Original Review Date: 5/3/2006
Hard Candy achieves heights of tension and gore that very few horror movies ever come close too in this age of PG-13 and political correctness. What makes Slade’s film even more impactful is that you never see it coming. Hard Candy isn’t a horror movie, it’s a drama set between a 14-year old girl named Haley Stark (Ellen Page) and a 32-year old photographer named Jeff Kohlver (Patrick Wilson). The two of them have met previously in an internet chat room, conversed for three weeks and decide to meet at a local coffee shop called Nighthawks for their first in person get-together.
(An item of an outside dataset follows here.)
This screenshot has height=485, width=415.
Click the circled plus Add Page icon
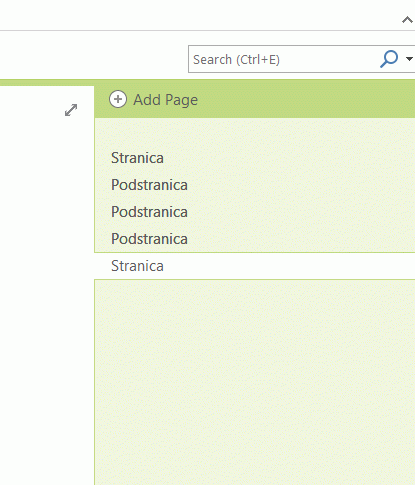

This film, from its very first frame, is a cautionary tale but not the one that you will immediately imagine. You may believe that you know what’s going to happen and see the evitable coming but that sick fate isn’t to be. A darker, more twisted fate is in store for anyone that sees Hard Candy. This feat is achieved by great editing and camera work from its first time film director. Characters come in and out of focus not because Director David Slade is showing off but because it more effectively displays what’s going on in a particular scene. As the situations unfold and the vise is effortlessly turned tighter around our moral compass, we find out that the predator in this film has always been the prey.
Brain Nelson’s screenplay continually surprises the viewer with realizations about the two main characters. Ellen Page gives the kind of powerhouse performance that reminds the knowledgeable viewer of Evan Rachel Wood in 2003’s Thirteen. Like Wood, Page is a lock for a Golden Globe nomination for best performance by a female actress in a drama. Page controls and dominates most if not all of the scenes she is in. Listen very carefully to what Hayley says at the beginning of the film during her and Jeff’s initial meeting in Nighthawk. It’s very important to her underlying personality. Also of note in this film is Patrick Wilson. I knew I recognized him but I had no idea it was the characterless Raoul from 2004’s Phantom of the Opera that had turned in such a strong performance until after the film had ended.
David Slade’s Hard Candy is a movie about the dangers of meeting someone over the Internet and not knowing who or what they are. It’s first two acts are its strongest and most riveting. Its third act is more of a cat and mouse game with shards of what made the first two acts so memorable. It’s the film’s middle act, however, populated with squirm inducing scenes, which make the film so excruciating and unsettling. It is this act that will have the most people talking well after they’ve left the theater and logged back onto the World Wide Web.